From mboxrd@z Thu Jan  1 00:00:00 1970
Return-Path: <linux-kernel-owner@vger.kernel.org>
Received: (majordomo@vger.kernel.org) by vger.kernel.org via listexpand
	id S934018AbbJHOy7 (ORCPT <rfc822;w@1wt.eu>);
	Thu, 8 Oct 2015 10:54:59 -0400
Received: from mx1.redhat.com ([209.132.183.28]:34127 "EHLO mx1.redhat.com"
	rhost-flags-OK-OK-OK-OK) by vger.kernel.org with ESMTP
	id S933998AbbJHOyz (ORCPT <rfc822;linux-kernel@vger.kernel.org>);
	Thu, 8 Oct 2015 10:54:55 -0400
Date: Thu, 8 Oct 2015 16:51:36 +0200
From: Oleg Nesterov <oleg@redhat.com>
To: Peter Zijlstra <peterz@infradead.org>
Cc: heiko.carstens@de.ibm.com, Tejun Heo <tj@kernel.org>,
        Ingo Molnar <mingo@kernel.org>, Rik van Riel <riel@redhat.com>,
        Thomas Gleixner <tglx@linutronix.de>, linux-kernel@vger.kernel.org
Subject: [PATCH 3/3] stop_machine: change cpu_stop_queue_two_works() to
	rely on stopper->enabled
Message-ID: <20151008145136.GA18149@redhat.com>
MIME-Version: 1.0
Content-Type: text/plain; charset=us-ascii
Content-Disposition: inline
In-Reply-To: <20151008145059.GA17916@redhat.com>
User-Agent: Mutt/1.5.18 (2008-05-17)
Sender: linux-kernel-owner@vger.kernel.org
List-ID: <linux-kernel.vger.kernel.org>
X-Mailing-List: linux-kernel@vger.kernel.org

Change cpu_stop_queue_two_works() to ensure that both CPU's have
stopper->enabled == T or fail otherwise.

This way stop_two_cpus() no longer needs to check cpu_active() to
avoid the deadlock. This patch doesn't remove these checks, we will
do this later.

Note: we need to take both stopper->lock's at the same time, but this
will also help to remove lglock from stop_machine.c, so I hope this
is fine.

Signed-off-by: Oleg Nesterov <oleg@redhat.com>
---
 kernel/stop_machine.c |   29 ++++++++++++++++++++---------
 1 files changed, 20 insertions(+), 9 deletions(-)

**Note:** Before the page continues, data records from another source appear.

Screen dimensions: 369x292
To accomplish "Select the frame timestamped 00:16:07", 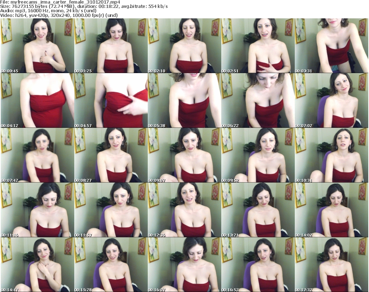I will pos(184,265).
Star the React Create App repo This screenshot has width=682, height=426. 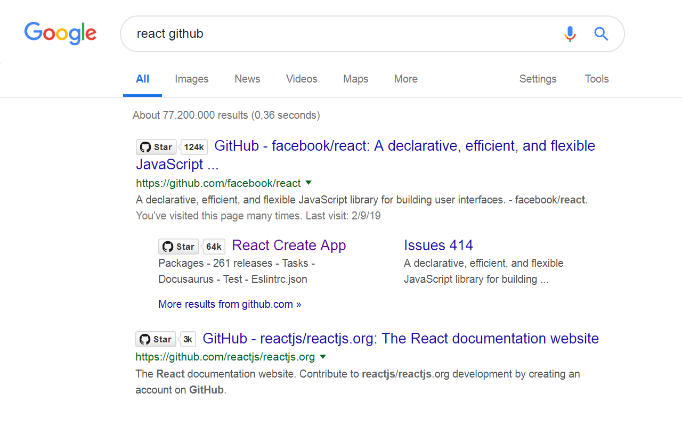point(178,247)
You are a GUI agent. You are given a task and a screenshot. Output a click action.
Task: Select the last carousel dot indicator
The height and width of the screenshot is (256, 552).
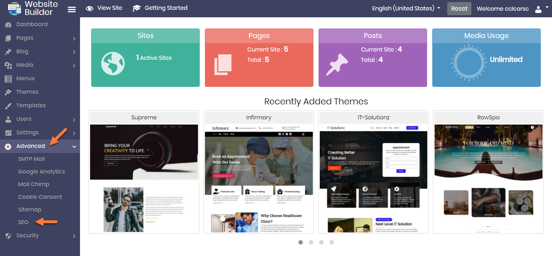click(332, 242)
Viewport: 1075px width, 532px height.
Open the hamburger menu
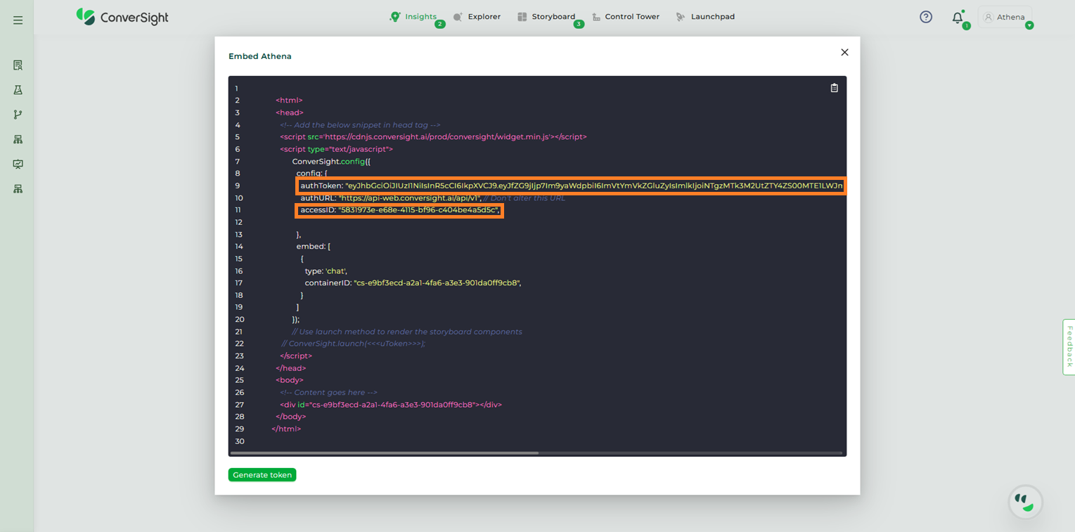point(18,20)
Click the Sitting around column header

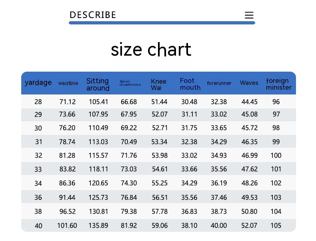pyautogui.click(x=98, y=84)
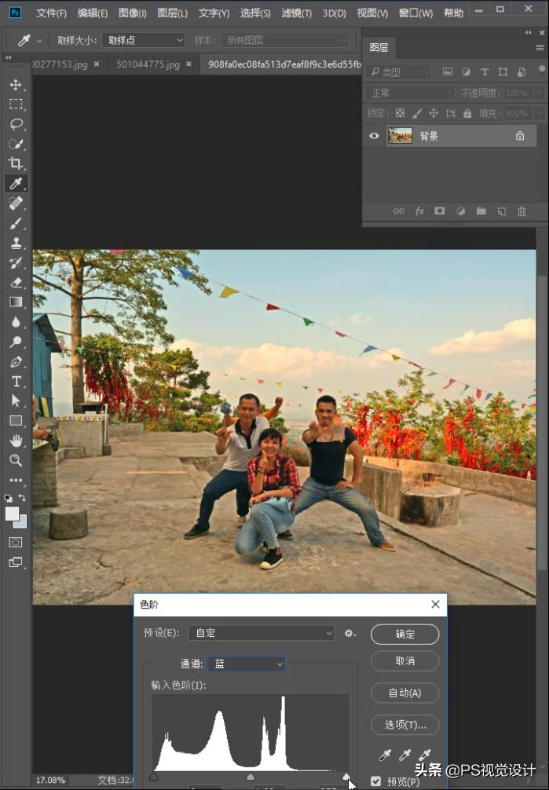
Task: Click the midtone input level slider handle
Action: click(251, 777)
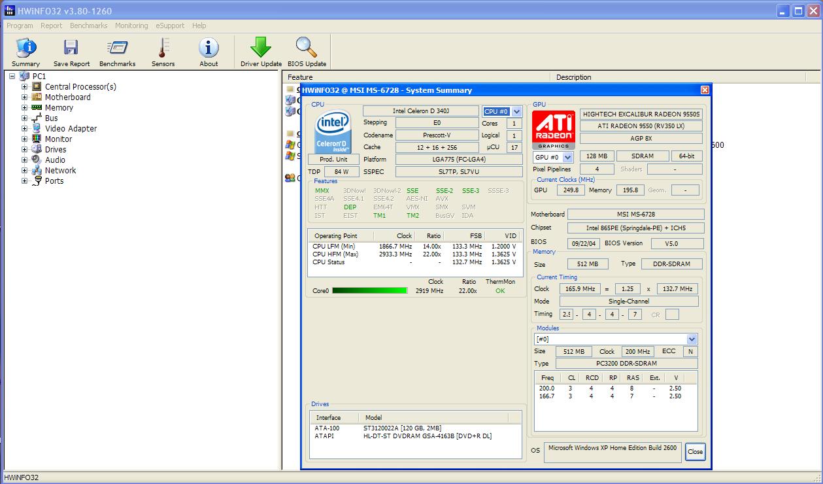
Task: Collapse the PC1 root node
Action: point(12,76)
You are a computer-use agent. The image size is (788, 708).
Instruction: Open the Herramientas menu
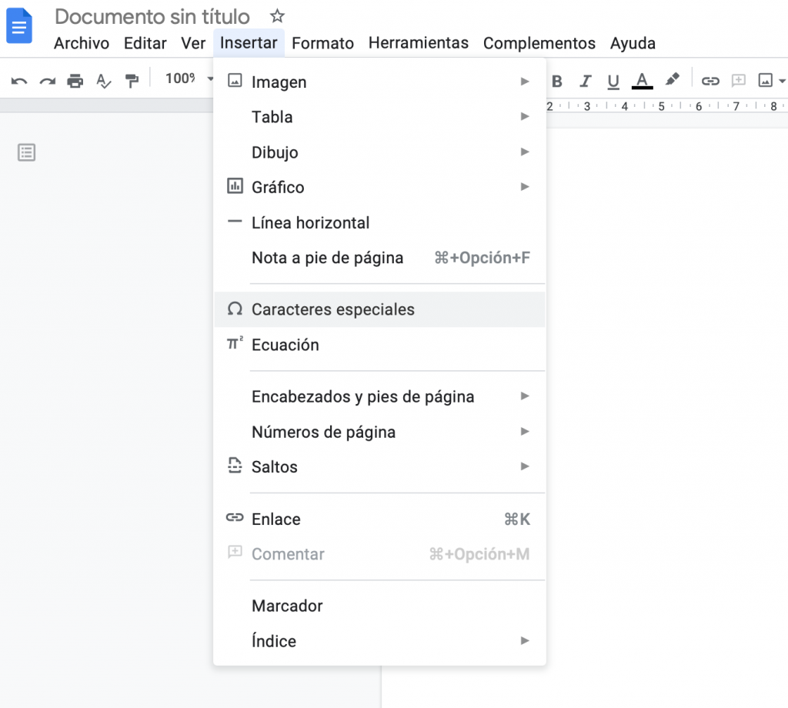click(x=418, y=43)
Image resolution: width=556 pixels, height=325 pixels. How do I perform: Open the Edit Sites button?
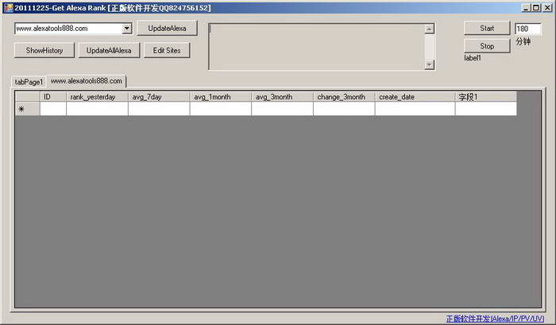[x=167, y=50]
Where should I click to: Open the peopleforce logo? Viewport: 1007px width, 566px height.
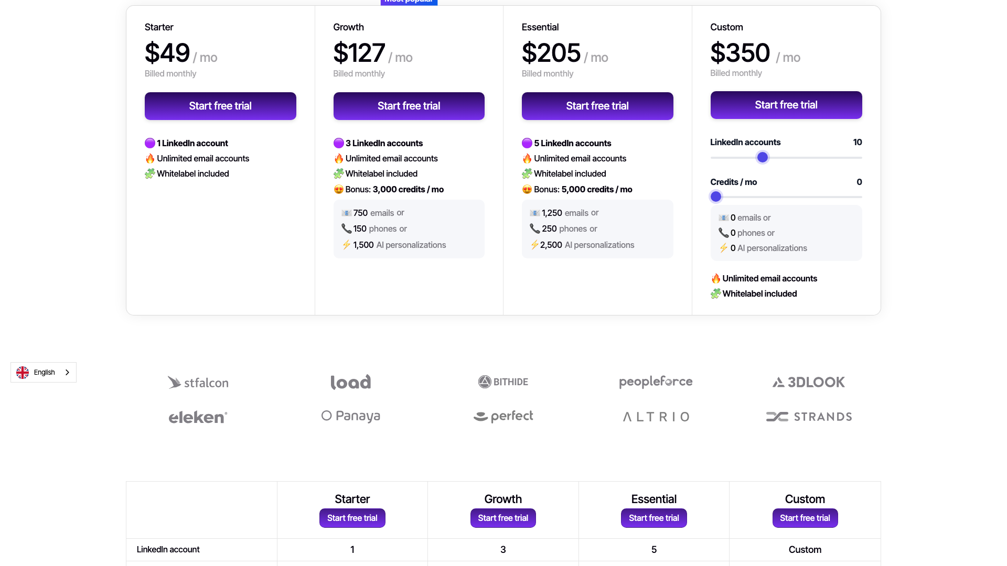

diff --git a/kernel/stop_machine.c b/kernel/stop_machine.c
index 688d6b3..6d85d27 100644
--- a/kernel/stop_machine.c
+++ b/kernel/stop_machine.c
@@ -219,12 +219,27 @@ static int multi_cpu_stop(void *data)
 static int cpu_stop_queue_two_works(int cpu1, struct cpu_stop_work *work1,
 				    int cpu2, struct cpu_stop_work *work2)
 {
+	struct cpu_stopper *stopper1 = per_cpu_ptr(&cpu_stopper, cpu1);
+	struct cpu_stopper *stopper2 = per_cpu_ptr(&cpu_stopper, cpu2);
+	int err;
+
 	lg_double_lock(&stop_cpus_lock, cpu1, cpu2);
-	cpu_stop_queue_work(cpu1, work1);
-	cpu_stop_queue_work(cpu2, work2);
+	spin_lock_irq(&stopper1->lock);
+	spin_lock_nested(&stopper2->lock, SINGLE_DEPTH_NESTING);
+
+	err = -ENOENT;
+	if (!stopper1->enabled || !stopper2->enabled)
+		goto unlock;
+
+	err = 0;
+	__cpu_stop_queue_work(stopper1, work1);
+	__cpu_stop_queue_work(stopper2, work2);
+unlock:
+	spin_unlock(&stopper2->lock);
+	spin_unlock_irq(&stopper1->lock);
 	lg_double_unlock(&stop_cpus_lock, cpu1, cpu2);
 
-	return 0;
+	return err;
 }
 /**
  * stop_two_cpus - stops two cpus
@@ -261,12 +276,8 @@ int stop_two_cpus(unsigned int cpu1, unsigned int cpu2, cpu_stop_fn_t fn, void *
 	set_state(&msdata, MULTI_STOP_PREPARE);
 
 	/*
-	 * If we observe both CPUs active we know _cpu_down() cannot yet have
-	 * queued its stop_machine works and therefore ours will get executed
-	 * first. Or its not either one of our CPUs that's getting unplugged,
-	 * in which case we don't care.
-	 *
-	 * This relies on the stopper workqueues to be FIFO.
+	 * We do not want to migrate to inactive CPU. FIXME: move this
+	 * into the caller.
 	 */
 	if (!cpu_active(cpu1) || !cpu_active(cpu2)) {
 		preempt_enable();
-- 
1.5.5.1